From the entries below, please output exactly the lines starting at the one containing "Task: Click the IDA View-A tab icon" and ending at the one containing "The width and height of the screenshot is (1347, 511).", both included.

★ ★ ★ ★ ★

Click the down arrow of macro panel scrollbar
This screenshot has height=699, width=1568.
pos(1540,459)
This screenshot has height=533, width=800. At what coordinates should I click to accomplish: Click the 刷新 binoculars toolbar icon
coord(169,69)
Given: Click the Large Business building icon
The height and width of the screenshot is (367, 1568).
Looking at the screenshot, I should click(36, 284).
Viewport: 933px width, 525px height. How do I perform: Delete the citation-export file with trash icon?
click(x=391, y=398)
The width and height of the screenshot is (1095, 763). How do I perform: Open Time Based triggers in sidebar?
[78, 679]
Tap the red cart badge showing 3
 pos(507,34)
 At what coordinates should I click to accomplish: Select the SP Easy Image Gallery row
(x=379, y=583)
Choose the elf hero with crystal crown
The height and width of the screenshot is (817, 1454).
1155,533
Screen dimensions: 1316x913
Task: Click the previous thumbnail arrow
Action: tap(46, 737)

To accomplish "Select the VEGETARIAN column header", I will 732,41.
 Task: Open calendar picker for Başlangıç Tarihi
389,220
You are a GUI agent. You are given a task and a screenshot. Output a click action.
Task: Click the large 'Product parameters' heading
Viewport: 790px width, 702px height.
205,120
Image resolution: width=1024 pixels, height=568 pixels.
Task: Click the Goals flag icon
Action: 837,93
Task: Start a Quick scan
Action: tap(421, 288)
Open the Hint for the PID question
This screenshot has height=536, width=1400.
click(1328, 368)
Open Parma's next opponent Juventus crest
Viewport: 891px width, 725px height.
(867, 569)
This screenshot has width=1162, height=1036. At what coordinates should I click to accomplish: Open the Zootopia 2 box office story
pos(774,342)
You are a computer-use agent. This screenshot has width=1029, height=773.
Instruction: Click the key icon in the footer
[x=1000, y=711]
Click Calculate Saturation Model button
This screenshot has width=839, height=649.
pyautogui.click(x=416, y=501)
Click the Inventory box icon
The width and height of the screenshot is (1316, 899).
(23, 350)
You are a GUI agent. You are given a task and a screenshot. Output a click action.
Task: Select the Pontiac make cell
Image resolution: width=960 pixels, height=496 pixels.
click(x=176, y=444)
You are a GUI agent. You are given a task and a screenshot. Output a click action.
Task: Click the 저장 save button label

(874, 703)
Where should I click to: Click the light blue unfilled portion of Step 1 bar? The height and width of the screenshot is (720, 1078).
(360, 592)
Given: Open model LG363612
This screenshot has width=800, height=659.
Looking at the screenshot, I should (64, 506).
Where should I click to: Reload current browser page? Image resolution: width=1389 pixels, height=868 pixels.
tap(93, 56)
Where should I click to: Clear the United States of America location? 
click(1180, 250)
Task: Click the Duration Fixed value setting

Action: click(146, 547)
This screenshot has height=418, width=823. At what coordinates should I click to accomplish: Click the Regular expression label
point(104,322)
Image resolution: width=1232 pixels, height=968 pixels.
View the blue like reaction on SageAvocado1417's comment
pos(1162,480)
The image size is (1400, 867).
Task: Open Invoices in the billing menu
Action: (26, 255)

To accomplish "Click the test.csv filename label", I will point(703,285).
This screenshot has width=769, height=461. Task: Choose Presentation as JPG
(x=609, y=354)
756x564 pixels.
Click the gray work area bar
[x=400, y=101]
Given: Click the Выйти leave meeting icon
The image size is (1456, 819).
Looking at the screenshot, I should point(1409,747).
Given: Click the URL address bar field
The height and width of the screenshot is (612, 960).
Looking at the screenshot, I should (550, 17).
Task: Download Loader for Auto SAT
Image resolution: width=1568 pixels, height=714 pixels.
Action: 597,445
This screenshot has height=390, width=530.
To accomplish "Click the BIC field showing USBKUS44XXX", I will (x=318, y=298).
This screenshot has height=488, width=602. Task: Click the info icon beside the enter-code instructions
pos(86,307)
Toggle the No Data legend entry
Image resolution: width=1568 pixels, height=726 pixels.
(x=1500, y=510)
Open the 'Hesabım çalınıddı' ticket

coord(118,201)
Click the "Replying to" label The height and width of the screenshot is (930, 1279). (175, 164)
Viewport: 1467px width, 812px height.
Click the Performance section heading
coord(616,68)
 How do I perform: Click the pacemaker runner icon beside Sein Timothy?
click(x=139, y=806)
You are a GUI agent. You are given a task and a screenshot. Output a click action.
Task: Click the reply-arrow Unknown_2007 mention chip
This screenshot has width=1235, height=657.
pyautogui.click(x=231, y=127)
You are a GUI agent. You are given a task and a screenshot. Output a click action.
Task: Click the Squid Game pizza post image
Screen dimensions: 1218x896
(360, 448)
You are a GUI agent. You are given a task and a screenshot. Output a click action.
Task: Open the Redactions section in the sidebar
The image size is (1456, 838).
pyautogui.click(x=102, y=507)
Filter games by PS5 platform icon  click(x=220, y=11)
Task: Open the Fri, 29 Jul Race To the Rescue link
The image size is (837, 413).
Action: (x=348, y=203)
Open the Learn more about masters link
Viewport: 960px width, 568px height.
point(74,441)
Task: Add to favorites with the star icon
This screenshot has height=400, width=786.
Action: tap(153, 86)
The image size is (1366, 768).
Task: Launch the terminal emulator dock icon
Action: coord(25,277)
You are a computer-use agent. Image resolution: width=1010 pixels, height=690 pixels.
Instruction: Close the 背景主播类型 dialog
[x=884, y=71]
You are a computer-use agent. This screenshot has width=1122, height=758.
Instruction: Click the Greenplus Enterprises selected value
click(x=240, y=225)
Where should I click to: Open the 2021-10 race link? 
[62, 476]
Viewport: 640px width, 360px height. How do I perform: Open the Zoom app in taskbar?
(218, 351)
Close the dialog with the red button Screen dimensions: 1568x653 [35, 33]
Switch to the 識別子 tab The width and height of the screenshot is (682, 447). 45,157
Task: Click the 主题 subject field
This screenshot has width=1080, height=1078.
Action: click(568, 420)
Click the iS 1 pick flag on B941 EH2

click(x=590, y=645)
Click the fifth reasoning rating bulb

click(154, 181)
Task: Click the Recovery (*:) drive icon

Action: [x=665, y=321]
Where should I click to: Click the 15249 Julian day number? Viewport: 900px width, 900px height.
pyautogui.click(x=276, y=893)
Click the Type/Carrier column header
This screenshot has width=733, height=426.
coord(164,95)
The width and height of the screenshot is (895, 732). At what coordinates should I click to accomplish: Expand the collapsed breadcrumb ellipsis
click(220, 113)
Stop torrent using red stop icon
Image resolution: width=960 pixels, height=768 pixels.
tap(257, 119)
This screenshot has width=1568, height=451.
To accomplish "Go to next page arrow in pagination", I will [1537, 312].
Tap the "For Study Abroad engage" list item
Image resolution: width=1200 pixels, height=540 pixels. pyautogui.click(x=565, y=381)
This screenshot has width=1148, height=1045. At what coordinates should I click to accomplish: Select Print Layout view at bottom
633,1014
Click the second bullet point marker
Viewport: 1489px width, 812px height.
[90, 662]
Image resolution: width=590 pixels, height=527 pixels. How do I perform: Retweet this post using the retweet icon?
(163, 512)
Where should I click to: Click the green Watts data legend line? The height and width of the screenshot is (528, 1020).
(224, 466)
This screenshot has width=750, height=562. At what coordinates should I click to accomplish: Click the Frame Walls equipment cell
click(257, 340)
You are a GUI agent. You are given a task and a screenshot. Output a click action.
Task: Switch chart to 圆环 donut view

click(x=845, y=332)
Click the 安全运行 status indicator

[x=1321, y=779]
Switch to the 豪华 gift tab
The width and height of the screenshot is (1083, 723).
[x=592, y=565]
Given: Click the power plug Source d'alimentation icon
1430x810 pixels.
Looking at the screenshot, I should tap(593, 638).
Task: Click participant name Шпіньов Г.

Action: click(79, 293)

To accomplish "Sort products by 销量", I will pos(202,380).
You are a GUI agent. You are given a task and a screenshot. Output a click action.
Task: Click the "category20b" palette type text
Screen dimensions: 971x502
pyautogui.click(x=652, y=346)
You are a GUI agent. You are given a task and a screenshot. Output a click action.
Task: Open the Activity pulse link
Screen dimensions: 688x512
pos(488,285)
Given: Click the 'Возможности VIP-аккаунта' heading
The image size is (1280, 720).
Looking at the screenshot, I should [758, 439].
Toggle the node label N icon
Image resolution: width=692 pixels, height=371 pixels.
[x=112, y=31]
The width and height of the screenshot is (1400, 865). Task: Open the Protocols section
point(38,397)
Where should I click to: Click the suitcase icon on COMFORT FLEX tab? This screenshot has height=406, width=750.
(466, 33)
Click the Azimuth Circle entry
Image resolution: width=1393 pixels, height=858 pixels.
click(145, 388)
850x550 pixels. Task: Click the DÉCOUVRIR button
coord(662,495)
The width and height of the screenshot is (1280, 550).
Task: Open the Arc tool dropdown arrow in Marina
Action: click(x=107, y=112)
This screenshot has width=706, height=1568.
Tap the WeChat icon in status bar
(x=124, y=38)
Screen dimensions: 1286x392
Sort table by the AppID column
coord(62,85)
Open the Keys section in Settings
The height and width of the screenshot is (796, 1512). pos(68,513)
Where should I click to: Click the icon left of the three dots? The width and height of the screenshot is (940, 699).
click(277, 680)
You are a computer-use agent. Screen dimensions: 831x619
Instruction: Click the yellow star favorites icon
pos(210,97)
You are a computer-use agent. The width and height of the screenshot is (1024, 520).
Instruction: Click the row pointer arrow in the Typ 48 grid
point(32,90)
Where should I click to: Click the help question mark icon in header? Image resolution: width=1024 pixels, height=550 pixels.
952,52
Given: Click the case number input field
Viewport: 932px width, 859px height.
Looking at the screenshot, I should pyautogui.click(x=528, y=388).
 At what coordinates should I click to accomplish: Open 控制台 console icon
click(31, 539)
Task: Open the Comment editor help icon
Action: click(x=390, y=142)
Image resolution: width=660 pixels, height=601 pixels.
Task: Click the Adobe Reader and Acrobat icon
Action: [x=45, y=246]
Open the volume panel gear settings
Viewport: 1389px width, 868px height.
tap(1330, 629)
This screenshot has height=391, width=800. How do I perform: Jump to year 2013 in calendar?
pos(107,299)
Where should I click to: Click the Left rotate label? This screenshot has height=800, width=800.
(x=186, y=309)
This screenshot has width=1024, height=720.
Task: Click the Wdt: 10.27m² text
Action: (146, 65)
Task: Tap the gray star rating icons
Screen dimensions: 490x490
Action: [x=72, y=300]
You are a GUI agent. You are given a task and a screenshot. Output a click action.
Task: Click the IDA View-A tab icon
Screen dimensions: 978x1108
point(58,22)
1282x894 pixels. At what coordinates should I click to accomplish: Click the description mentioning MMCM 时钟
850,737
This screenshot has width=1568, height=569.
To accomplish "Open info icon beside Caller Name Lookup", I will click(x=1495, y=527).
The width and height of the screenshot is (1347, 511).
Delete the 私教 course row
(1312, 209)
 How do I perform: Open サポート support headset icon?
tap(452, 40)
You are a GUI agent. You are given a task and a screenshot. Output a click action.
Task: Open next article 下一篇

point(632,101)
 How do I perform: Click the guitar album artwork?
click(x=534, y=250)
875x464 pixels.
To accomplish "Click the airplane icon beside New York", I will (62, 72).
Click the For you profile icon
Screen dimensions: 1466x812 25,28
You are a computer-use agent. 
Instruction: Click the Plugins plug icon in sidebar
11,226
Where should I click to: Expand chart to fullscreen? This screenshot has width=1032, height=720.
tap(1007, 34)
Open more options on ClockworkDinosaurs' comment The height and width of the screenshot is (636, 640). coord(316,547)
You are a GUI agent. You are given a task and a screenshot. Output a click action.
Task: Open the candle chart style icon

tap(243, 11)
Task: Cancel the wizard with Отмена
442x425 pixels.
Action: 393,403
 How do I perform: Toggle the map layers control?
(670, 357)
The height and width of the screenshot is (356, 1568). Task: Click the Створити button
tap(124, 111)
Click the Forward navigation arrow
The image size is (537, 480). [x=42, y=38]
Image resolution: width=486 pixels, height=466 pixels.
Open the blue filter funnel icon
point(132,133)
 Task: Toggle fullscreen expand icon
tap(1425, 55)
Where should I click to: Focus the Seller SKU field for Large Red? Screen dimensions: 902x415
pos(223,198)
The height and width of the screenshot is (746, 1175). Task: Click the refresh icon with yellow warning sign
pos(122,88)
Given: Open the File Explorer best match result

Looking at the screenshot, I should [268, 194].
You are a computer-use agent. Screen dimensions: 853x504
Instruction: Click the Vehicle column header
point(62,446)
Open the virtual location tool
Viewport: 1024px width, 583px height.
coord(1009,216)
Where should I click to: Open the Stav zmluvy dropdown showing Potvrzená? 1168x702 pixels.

★ ★ ★ ★ ★

→ Exercise answer
Task: Click the IDA View-A tab icon
Screen dimensions: 978x1108
point(58,22)
1282x894 pixels. At what coordinates should I click to accomplish: Click the description mentioning MMCM 时钟
850,737
This screenshot has width=1568, height=569.
To accomplish "Open info icon beside Caller Name Lookup", I will click(x=1495, y=527).
The width and height of the screenshot is (1347, 511).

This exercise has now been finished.